RECORDS TO USE
+--

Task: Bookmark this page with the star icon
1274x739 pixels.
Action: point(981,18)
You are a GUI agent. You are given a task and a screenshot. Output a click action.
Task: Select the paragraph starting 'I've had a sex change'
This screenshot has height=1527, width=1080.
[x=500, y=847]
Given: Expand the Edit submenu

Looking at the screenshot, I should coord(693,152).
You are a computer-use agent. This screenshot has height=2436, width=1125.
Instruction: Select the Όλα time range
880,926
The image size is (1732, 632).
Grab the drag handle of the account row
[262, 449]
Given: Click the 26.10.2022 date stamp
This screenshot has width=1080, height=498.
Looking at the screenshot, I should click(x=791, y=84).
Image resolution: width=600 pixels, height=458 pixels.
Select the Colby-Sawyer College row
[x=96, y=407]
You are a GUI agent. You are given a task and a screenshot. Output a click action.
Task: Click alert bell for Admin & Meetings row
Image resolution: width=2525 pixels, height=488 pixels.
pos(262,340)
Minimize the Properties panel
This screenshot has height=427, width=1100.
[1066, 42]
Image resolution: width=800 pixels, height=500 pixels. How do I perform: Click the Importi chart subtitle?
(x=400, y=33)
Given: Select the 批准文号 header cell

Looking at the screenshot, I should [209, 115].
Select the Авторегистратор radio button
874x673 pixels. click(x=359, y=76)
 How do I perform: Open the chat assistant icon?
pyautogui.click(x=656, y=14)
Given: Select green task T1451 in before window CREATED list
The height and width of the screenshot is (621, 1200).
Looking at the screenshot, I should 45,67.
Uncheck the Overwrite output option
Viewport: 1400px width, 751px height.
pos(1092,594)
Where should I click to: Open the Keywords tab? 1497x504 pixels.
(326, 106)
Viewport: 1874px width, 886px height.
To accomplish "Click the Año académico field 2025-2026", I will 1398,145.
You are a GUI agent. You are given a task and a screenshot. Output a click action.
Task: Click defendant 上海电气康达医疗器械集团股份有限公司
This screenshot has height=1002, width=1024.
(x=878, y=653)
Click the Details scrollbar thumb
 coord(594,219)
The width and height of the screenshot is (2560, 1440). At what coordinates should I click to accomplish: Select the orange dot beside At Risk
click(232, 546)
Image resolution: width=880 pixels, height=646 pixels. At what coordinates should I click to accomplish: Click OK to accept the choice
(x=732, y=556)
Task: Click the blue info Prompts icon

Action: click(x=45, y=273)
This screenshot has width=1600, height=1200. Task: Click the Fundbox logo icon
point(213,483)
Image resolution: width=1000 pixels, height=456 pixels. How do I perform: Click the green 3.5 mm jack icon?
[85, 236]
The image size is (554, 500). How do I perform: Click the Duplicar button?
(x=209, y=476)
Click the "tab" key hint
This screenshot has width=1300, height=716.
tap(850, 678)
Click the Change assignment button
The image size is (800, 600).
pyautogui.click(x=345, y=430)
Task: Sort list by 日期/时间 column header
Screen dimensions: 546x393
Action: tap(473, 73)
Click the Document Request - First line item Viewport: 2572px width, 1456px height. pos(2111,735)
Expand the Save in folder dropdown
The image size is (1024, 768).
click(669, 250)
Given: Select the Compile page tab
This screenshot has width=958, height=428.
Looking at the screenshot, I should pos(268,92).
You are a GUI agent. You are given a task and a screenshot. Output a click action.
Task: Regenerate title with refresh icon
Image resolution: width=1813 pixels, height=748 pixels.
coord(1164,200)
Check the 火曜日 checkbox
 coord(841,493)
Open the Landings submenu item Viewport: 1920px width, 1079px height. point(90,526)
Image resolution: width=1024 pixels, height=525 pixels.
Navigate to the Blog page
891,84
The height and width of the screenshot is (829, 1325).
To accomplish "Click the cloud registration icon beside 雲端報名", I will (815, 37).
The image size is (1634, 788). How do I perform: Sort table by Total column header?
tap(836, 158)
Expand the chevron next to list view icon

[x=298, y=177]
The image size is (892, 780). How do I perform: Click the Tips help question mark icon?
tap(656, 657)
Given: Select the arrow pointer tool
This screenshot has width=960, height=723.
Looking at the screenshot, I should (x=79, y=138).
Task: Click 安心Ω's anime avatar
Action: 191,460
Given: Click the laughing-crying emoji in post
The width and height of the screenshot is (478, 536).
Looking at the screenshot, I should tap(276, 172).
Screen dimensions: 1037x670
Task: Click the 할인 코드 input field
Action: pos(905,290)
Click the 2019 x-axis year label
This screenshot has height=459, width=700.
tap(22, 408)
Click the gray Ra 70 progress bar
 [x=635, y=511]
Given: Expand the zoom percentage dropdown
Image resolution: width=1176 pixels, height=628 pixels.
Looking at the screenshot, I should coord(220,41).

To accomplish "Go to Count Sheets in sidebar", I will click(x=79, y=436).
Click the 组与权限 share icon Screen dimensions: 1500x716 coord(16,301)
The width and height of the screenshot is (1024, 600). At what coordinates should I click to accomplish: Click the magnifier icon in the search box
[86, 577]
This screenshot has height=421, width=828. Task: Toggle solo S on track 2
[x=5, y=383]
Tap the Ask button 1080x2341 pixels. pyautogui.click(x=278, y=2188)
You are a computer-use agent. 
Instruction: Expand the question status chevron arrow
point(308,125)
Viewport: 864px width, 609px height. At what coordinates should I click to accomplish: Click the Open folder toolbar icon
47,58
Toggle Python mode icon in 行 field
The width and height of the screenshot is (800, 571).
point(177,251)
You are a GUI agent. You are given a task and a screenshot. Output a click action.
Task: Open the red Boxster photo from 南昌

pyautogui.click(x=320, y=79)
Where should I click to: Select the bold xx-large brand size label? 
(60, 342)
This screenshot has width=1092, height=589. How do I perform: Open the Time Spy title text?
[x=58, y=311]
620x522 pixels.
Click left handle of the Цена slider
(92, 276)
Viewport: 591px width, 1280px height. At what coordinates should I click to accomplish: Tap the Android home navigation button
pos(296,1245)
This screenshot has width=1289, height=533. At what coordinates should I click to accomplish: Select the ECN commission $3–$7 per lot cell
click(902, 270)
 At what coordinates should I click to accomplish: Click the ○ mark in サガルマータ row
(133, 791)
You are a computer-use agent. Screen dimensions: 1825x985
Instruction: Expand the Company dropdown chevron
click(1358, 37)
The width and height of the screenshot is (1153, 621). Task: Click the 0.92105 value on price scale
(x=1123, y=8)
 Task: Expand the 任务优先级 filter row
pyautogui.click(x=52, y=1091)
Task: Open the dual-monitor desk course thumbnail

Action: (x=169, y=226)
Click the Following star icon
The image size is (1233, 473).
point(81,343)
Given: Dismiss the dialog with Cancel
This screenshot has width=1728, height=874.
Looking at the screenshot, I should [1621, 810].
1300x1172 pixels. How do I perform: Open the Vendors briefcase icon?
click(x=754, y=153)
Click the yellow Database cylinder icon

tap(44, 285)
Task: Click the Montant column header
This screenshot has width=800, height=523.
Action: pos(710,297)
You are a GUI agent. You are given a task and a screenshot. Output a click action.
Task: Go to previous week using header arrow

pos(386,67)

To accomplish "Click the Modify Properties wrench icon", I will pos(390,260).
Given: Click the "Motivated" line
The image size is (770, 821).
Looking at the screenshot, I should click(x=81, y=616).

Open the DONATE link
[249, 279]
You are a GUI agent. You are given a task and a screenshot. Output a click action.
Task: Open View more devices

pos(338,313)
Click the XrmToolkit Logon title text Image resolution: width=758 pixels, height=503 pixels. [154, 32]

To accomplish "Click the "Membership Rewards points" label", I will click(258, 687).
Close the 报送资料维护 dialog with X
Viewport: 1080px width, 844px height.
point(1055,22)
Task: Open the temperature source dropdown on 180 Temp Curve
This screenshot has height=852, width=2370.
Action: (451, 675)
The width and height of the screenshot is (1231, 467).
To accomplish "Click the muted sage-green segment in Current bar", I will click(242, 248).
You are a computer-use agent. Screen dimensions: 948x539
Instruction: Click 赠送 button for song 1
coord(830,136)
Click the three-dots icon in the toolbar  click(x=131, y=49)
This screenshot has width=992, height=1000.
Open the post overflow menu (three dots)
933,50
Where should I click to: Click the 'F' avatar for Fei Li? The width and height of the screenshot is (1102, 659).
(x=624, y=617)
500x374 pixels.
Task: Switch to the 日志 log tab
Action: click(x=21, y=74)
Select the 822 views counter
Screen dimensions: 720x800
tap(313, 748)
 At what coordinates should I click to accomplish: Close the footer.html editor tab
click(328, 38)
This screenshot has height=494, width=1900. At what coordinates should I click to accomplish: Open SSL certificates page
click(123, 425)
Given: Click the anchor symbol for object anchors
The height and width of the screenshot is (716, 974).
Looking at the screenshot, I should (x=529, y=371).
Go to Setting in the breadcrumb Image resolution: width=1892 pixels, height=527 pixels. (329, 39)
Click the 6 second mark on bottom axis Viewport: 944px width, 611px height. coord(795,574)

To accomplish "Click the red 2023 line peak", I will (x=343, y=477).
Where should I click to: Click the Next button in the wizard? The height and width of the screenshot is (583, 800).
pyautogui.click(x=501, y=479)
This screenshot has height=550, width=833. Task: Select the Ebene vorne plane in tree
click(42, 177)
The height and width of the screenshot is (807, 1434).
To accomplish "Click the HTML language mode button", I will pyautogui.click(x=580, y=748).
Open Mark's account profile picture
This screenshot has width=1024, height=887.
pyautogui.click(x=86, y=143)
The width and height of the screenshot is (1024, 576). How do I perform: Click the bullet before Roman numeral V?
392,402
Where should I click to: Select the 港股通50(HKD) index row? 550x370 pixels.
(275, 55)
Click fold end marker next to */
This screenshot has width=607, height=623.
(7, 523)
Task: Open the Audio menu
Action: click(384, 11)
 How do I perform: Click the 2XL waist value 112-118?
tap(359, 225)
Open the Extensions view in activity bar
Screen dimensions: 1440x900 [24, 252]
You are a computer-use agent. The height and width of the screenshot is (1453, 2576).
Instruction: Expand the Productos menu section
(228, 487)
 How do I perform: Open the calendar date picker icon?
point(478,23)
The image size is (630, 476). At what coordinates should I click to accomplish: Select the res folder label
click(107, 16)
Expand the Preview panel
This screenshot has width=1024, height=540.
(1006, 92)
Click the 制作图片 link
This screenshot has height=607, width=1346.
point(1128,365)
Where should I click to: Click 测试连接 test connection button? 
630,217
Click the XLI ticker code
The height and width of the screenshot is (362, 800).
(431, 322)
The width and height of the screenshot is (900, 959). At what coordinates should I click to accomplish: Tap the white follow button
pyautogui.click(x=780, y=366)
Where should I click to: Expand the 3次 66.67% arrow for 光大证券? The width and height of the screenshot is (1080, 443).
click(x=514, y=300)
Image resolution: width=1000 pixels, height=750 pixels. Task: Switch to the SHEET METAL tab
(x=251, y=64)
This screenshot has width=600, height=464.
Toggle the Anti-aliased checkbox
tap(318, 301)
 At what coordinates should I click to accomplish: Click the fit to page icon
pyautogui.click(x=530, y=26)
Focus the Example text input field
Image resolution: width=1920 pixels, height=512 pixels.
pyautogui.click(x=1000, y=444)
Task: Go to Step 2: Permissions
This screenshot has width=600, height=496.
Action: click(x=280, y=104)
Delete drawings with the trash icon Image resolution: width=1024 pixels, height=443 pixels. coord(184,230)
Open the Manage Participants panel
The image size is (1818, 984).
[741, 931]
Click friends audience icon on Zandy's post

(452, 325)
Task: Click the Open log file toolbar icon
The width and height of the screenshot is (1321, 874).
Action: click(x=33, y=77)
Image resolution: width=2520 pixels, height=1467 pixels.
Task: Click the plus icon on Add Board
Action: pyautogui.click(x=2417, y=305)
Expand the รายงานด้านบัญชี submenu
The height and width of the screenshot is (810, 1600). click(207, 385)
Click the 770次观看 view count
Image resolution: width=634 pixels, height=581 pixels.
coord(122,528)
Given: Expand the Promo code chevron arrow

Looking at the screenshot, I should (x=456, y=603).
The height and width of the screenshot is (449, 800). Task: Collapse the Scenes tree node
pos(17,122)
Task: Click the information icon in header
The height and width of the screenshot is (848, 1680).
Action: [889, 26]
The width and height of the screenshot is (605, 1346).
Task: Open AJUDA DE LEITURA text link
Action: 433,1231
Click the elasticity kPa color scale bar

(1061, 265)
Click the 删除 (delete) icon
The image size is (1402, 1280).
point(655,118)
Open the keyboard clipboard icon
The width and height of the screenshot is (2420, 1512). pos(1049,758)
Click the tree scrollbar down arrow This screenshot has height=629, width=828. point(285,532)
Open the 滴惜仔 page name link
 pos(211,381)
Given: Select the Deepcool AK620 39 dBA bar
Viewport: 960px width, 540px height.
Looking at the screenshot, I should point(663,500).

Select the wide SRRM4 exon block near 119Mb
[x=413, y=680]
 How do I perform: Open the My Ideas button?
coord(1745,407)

+--

ASSIGNMENT
Say how many lines in the data hold the string "item", and write nothing else.

ANSWER BOX
2